Wer rettet das Volkstheater?

Wiens unentbehrliches, aber in einer existenzbedrohlichen Krise versunkenes Theater braucht eine neue Leitung. Der Politik bleibt wenig Zeit. Vielleicht sollte man neu zu denken beginnen.

von Heinz Sichrovsky © Bild: NEWS

Wie sich das anfühlt, wenn ein Theater nicht mehr ein und aus weiß: Das konnte man als gequälter Sympathisant am Beispiel der jüngsten Premiere des Wiener Volkstheaters studieren. "Endstation Sehnsucht" von Tennessee Williams war das, eines der sichersten Repertoirestücke. Weil das aber - begreiflich - einer avancierten Spielplandramaturgie Als Argument nicht ausreicht, hat man eine Berufsprovokateurin Geheuert, die beim deutschen Feuilleton angesagte Regisseurin Pınar Karabulut. Deren Kernkompetenz sind die kreischlustigen Gags. Also trampelt Blanche, das Opfer der Männerwelt, wie ein als Mutter Beimer aus der "Lindenstraße" verkleideter Berufssoldat auf die Szene; und Stanley, der Krawallmacho, ist ein Transgender mit Stöckelschuhen und Puderperücke. Auch wird die Bühne minutenlang geflutet. Damit sind die Inspirationsquellen allerdings bis auf den letzten Tropfen versiegt, und das Bühnenhandwerk müsste zu greifen beginnen. Und was das für grausame zwei Stunden der Wahrheit sind!

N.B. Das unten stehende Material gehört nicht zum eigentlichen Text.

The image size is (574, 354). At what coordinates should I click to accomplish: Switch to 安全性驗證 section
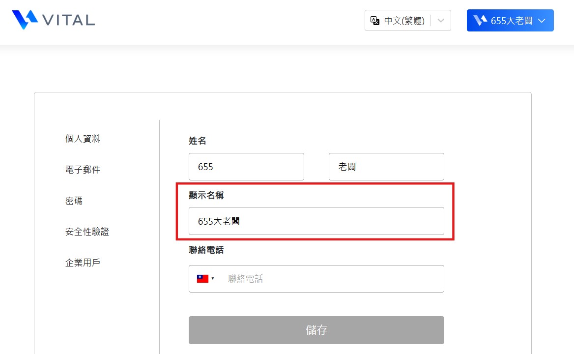pos(87,232)
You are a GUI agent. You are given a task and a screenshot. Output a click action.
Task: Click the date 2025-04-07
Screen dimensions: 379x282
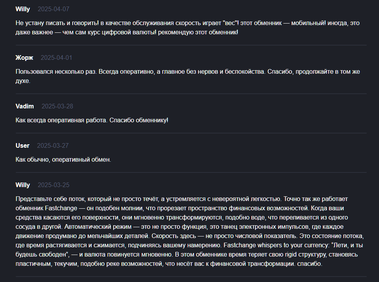tap(53, 9)
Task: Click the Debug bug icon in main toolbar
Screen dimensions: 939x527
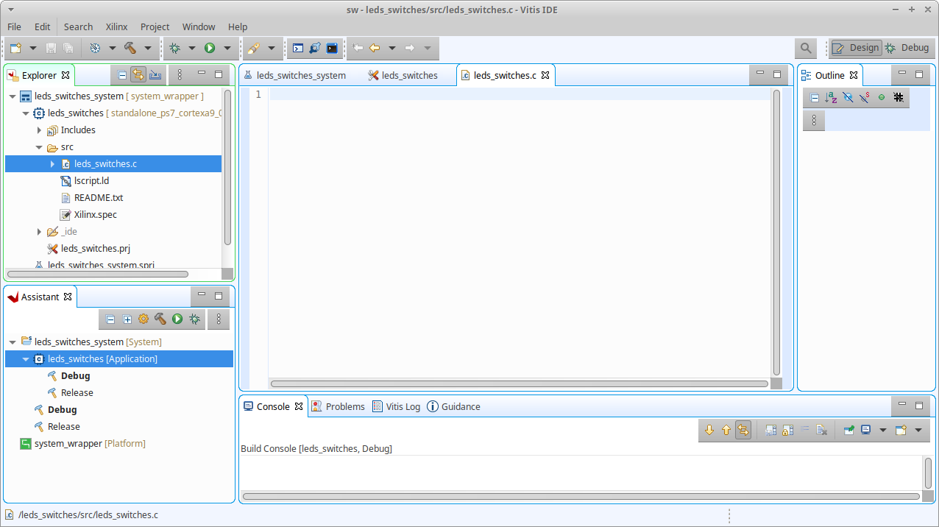Action: [174, 48]
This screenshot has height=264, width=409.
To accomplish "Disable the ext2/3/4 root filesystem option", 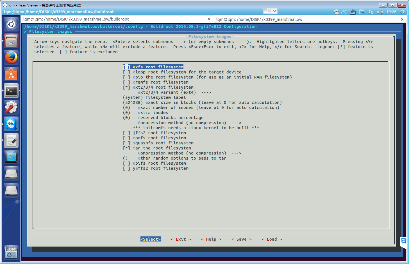I will tap(126, 87).
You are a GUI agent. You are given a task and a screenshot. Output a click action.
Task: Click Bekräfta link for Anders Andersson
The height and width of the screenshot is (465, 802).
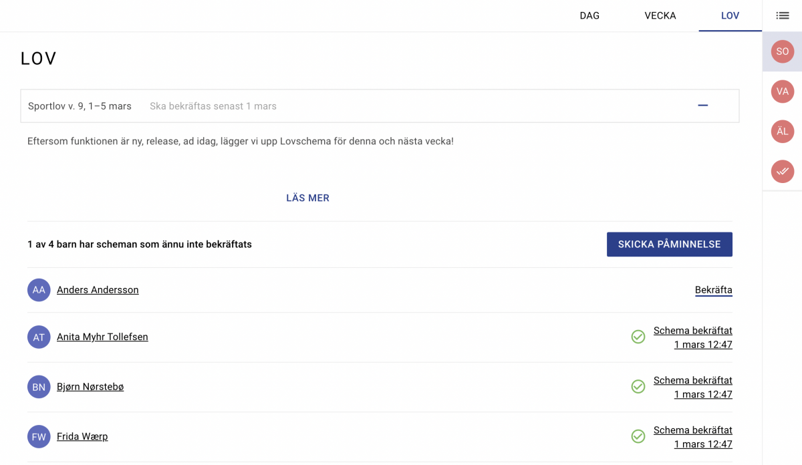tap(714, 290)
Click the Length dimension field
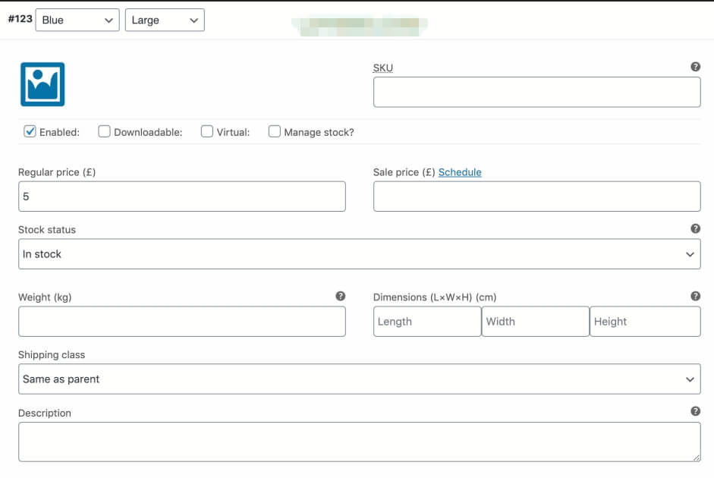 point(426,322)
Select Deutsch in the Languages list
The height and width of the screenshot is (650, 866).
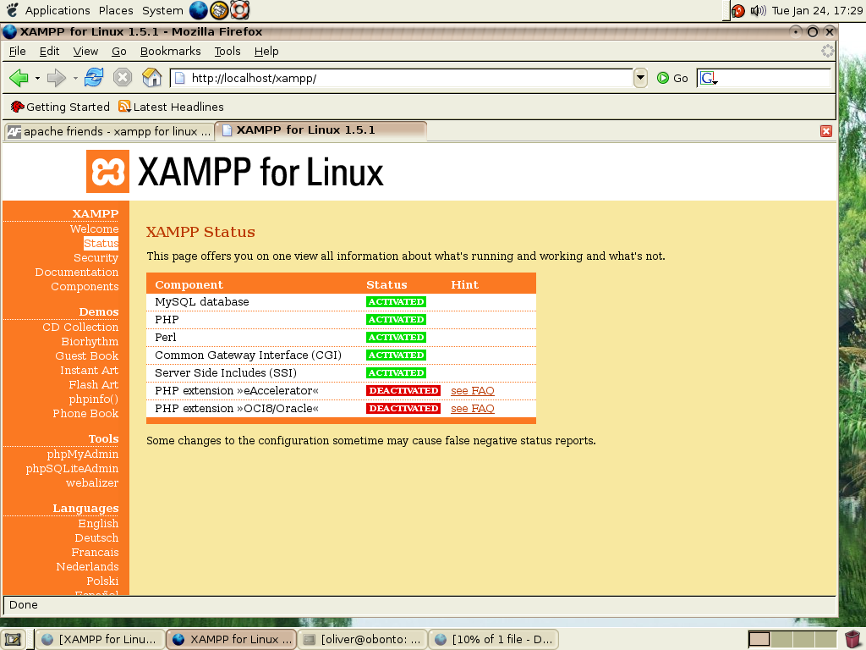[x=96, y=538]
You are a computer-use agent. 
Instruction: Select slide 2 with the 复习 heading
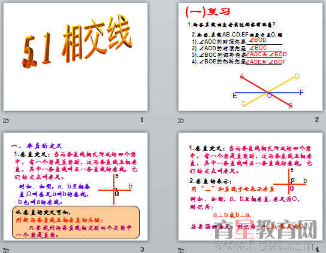pos(250,57)
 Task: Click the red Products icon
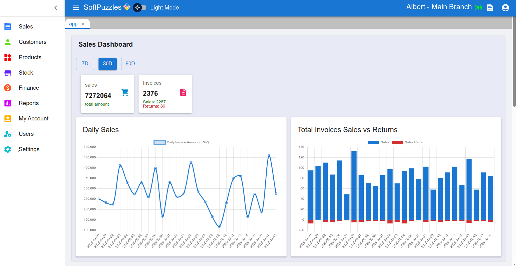point(8,57)
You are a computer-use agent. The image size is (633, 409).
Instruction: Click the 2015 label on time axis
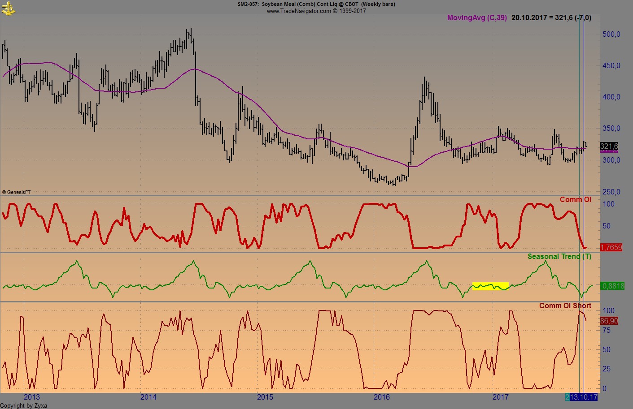(x=265, y=397)
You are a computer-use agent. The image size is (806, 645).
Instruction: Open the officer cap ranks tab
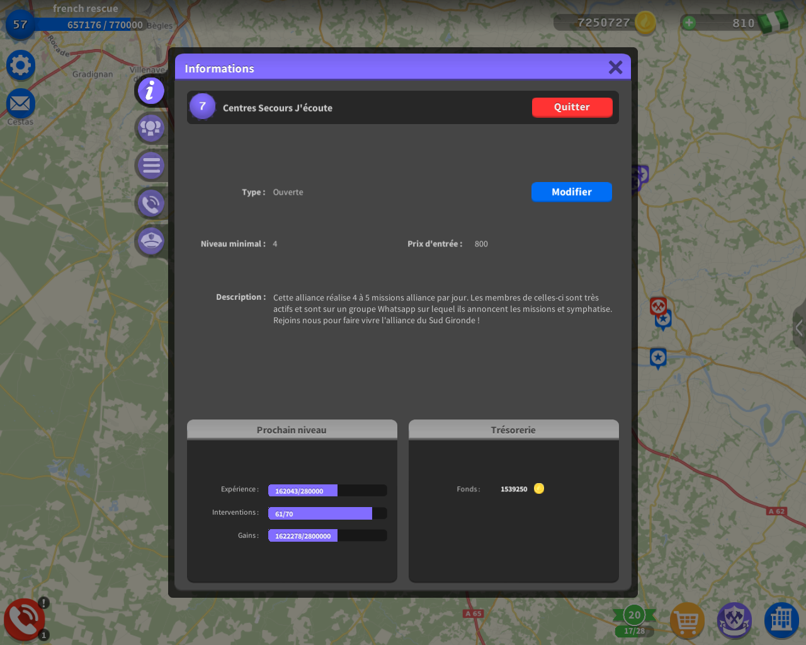pos(150,241)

Dermaßen plump und konventionell gearbeitete Dialoge, ein derart geheimnisloses Textabliefern musste ich zuletzt in den Siebzigerjahren erdulden, wenn ich zum Sommereinsatz bei den niederösterreichischen Freiluftspielen verdonnert wurde. Klar, dass schon die ersten Reprisen den vorjährigen Negativrekord von 52 Prozent Gesamtauslastung egalisieren dürften. Umso verheerender die jüngste Entwicklung: Im September 2020 soll am Volkstheater eine neue Direktion antreten. Die Findungskommission hat den Vorgang abgebrochen: Kein seriöser Bewerber könne mit der derzeitigen Subvention auskommen, drei Millionen zusätzlich pro Jahr müssten aufgebracht werden. Wiens Kulturstadträtin hat zwei Millionen zugesagt, nun soll der Bund zur Ausschüttung des Restes bewogen werden. Nur: Kunstminister Blümel fühlt sich einem Erpressungsversuch ausgesetzt und verweigert. Und jetzt? Das Haus war einmal eine gut besuchte Bühne mit definiertem Publikum, das seine Schauspieler geliebt hat. Hier wurden einerseits Klassiker von Schiller bis Brecht in zeitlos moderner (heute schriebe man: niederschwelliger) Ästhetik gezeigt. Andererseits traten von hier aus Wolfgang Bauer, Peter Turrini, zuletzt Elfriede Jelinek ins Bühnenlicht. Die Uraufführungen teilen sich heute das Burgtheater und die Josefstadt. Letztgenannte erreicht aber nach wie vor in überwiegender Zahl ein Publikum gut gereifter Bildungsbürger. Wohin einer gehen soll, der sich dort nicht zu Hause fühlt, "Theater heute" nicht abonniert hat und trotzdem "Faust","Unverhofft" oder "Galilei" sehen will? Eventuell mit seinen Kindern? Oder mit Schulkollegen? Erraten. Das war einmal die Domäne des Volkstheaters.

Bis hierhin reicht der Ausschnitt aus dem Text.